Predictive analytics to support financial performance management

Predictive analytics has significantly improved the efficiency of various business processes including financial performance management, which is one of the fastest growing applications. Regardless of the sector, the need to make rapid decisions has increased together with the challenges relating to decision-making. Real-time, reliable, and analysed data is needed.

The aim of financial management is to clarify the current state, and above all the outlook of the company’s business operations based on data analyses and processing. Analytics can be used to shift, in monitoring and planning, from the traditional monitoring and predictive models that are based on financial data to comprehensive datasets and analyses that are based on automation.
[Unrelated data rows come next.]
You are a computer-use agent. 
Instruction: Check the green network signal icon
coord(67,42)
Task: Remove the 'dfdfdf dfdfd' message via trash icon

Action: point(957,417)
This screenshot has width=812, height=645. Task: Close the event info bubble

New analytics tools facilitate the collection and utilization of increasingly large and diverse data masses. Advanced, predictive analytics finds relationships between complex variables and predicts the future based on them. As information expands from historical data to future outlook, finance professionals are freed from routine tasks and are able to focus on more important matters: analysing and planning various business options.
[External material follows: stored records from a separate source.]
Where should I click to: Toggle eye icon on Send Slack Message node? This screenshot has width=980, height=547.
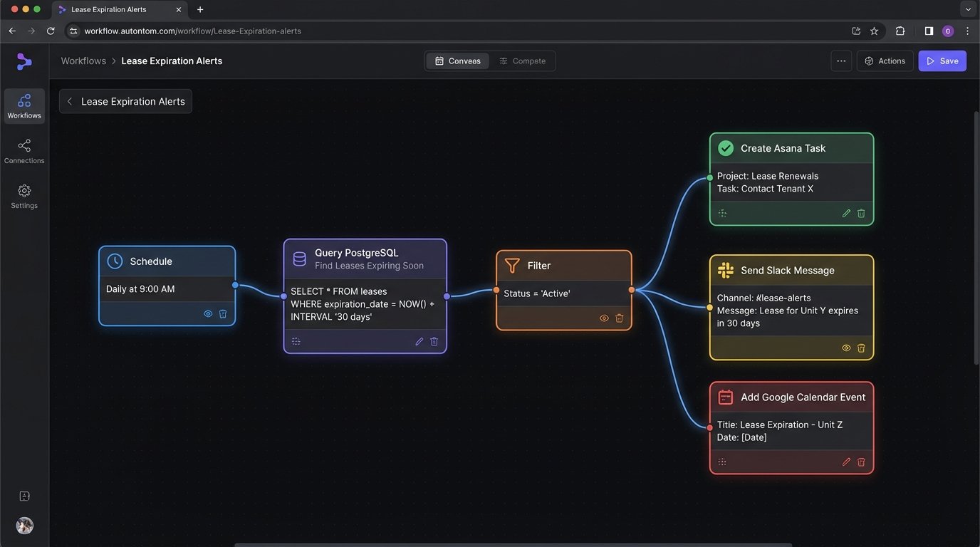[846, 348]
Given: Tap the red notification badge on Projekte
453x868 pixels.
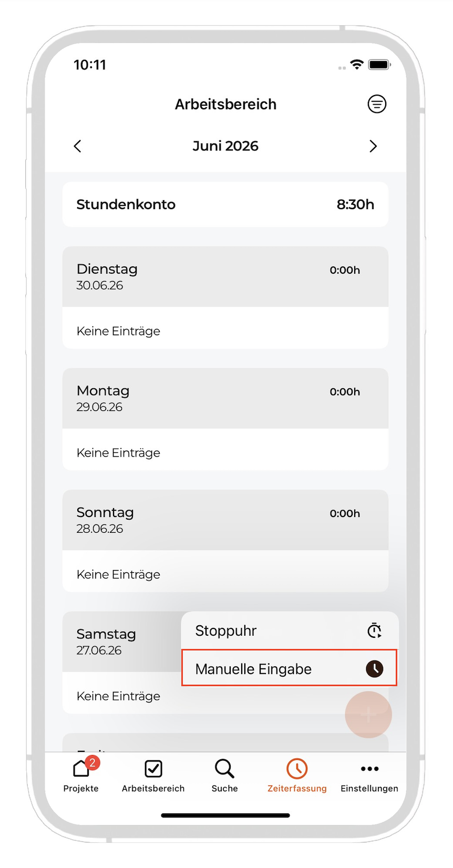Looking at the screenshot, I should tap(92, 762).
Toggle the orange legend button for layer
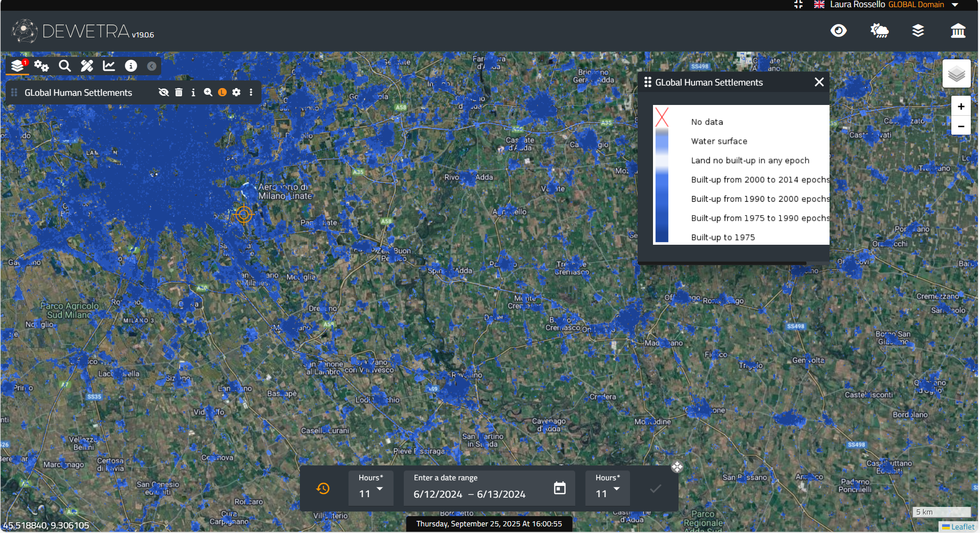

No more budgeting routines

Old goal-based budgeting routines are no longer needed. Traditional budgeting can be automated. An algorithm can generate a “routine budget”, i.e. predict the future based on existing historic data. Therefore, predictive analytics is the number one tool in financial management. It offers considerable opportunities for more efficient and improved budgeting, especially where data quantities are growing. Analytics enable the shift to predictive budgeting, which is based on automation and facilitates quick reaction to market changes, for example.
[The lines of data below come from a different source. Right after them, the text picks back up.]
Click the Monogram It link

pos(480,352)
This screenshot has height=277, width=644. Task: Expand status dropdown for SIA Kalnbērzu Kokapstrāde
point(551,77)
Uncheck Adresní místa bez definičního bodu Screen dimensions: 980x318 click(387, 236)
Scenarios based on analytic models

After budget automation, the next phase is to produce possible scenarios. For example, how would strategy-based reallocation of resources to a certain area affect the company’s outlook? Or would including the real-time data of new production in the predictive model generate added value to the scenario and subsequently to decision-making if? Analytics methods can be used to examine and compare the relationships between financial and non-financial data. This can be used to model cause and effect relationships and to support strategy-based budgeting and decision-making. This provides an excellent starting point for finance professionals.

Make use of analytics

  • Analytics methods can be used to examine and compare the relationships between financial and non-financial data, which supports decision-making.
  • Predictive analytics produces the most successful budgets in situations where the operations continue unchanged.
  • Predictive models can be used to produce alternative budgets based on different solutions and to produce predictions of the effects of different decisions.
  • Optimization can help find the budget option that best supports the strategy from among the scenarios produced.